*** INPUT FOR THIS TASK Section Begins ***
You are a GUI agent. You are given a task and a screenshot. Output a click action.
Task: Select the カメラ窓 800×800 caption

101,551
*** INPUT FOR THIS TASK Section Ends ***
*** INPUT FOR THIS TASK Section Begins ***
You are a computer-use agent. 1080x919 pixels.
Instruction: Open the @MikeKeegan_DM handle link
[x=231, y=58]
*** INPUT FOR THIS TASK Section Ends ***
*PROBLEM DETAILS:* Locate all lines in the listing above with the word "agent" and copy them.

*TASK OUTPUT:*
You are a GUI agent. You are given a task and a screenshot. Output a click action.
You are a computer-use agent. 1080x919 pixels.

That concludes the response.